Contrast-induced nephrotoxicity is an important cause of hospital-acquired acute renal insufficiency. Different modalities have been used to prevent contrast induced-nephrotoxicity namely saline infusion, mannitol, furosemide, calcium channel blockers, atrial natriuretic factor and dopamine infusion with variable success. The possible role of medullary ischaemia mediated by renin angiotensin system in genesis of contrast-induced nephrotoxicity prompted us to investigate the role of captopril (a sulfhydryl group containing angiotensin-converting enzyme inhibitor) in its prevention. Seventy-one patients of diabetes mellitus undergoing coronary angiography were included in the study.

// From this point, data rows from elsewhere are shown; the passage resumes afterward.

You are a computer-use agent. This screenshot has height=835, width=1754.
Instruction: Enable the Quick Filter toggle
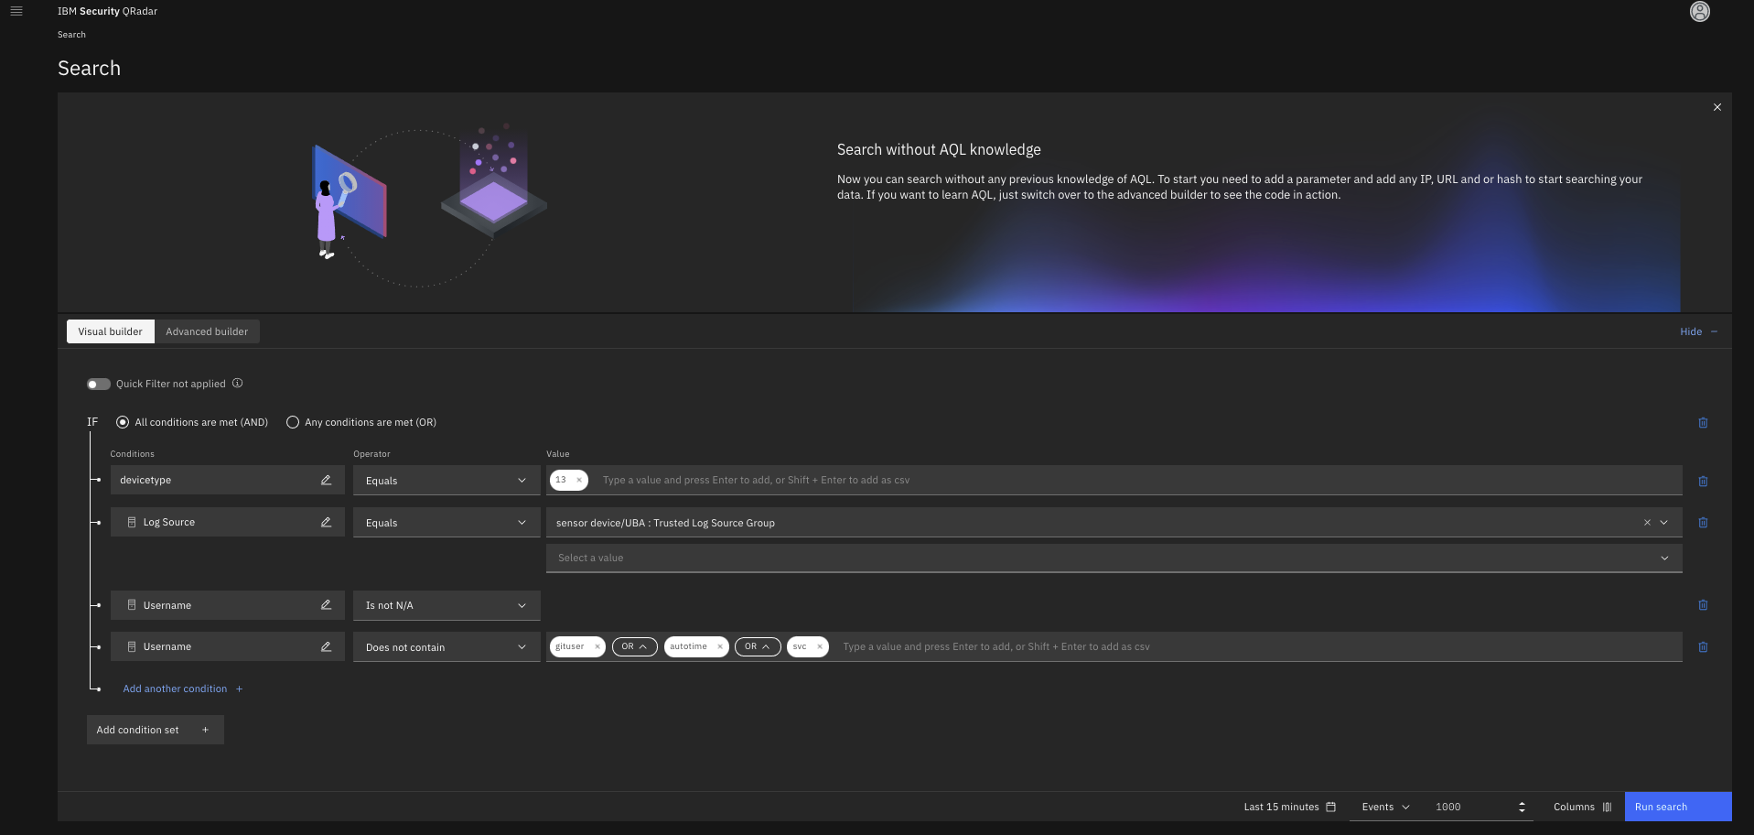pyautogui.click(x=98, y=384)
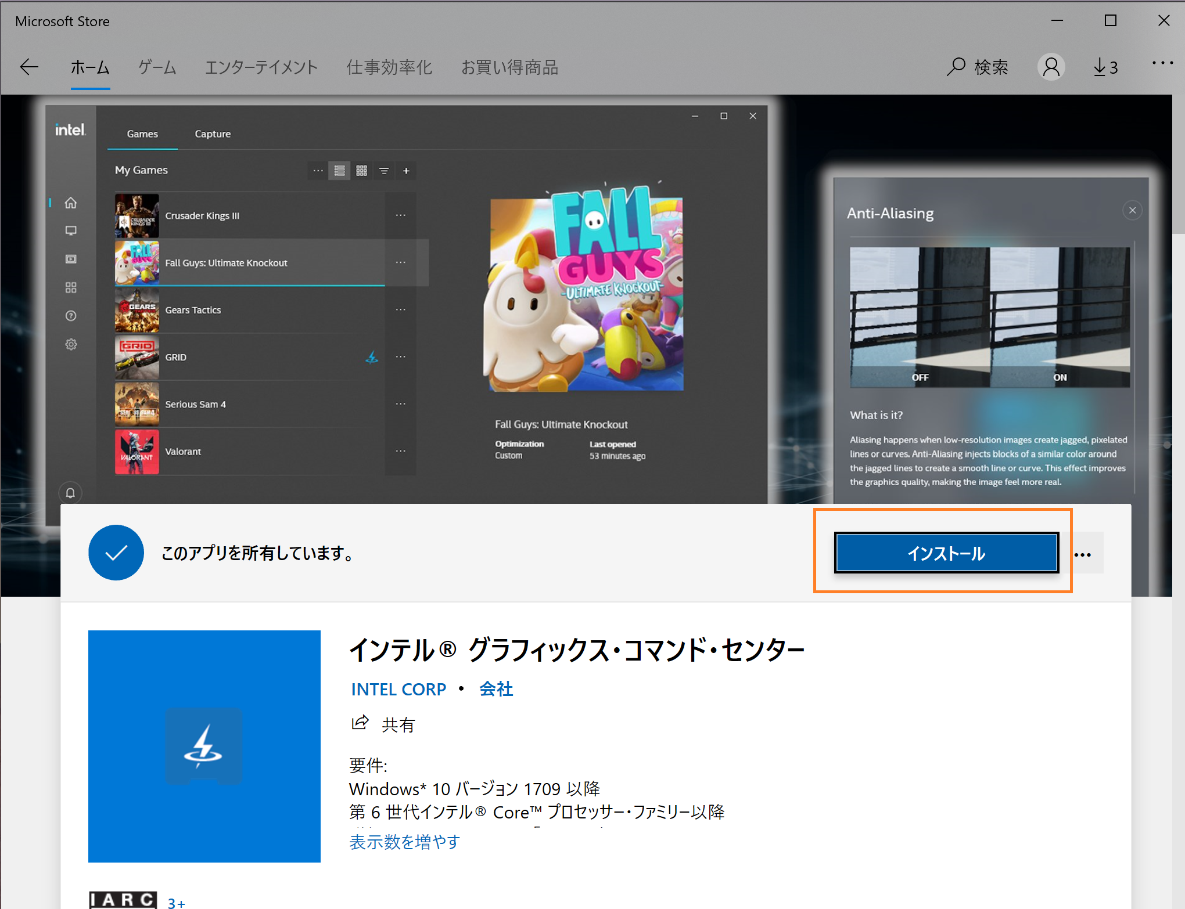Switch to the Capture tab in the Intel app
Viewport: 1185px width, 909px height.
pos(212,134)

Patients randomised to receive captopril, received the drug in a dose of 25 mg thrice a day for three days, starting one hour prior to angiography while the patients in the control group underwent angiography in a routine manner without receiving captopril. Following angiography, patients in the control group developed a significant increase in serum creatinine and blood urea nitrogen levels, as compared to those who received captopril. Contrast-induced nephrotoxicity (i.e. a rise of 0.5 mg/dL in serum creatinine) developed in 29 percent of the control group. Administration of captopril reduced the risk of development of contrast-induced nephrotoxicity by 79 percent. Glomerular filtration rate as measured by Tc DTPA renal scanning prior to and 24-72 hours following angiography demonstrated a mean fall of 9.6 ml/min in the control group while those in the captopril group had a mean increase of 13 ml/min in glomerular filtration rate. We conclude that abnormalities of renal perfusion possibly mediated by renin angiotensin system are responsible for development of contrast-induced nephrotoxicity. Administration of the angiotensin-converting enzyme inhibitor, captopril, offers protection against development of contrast-induced nephrotoxicity.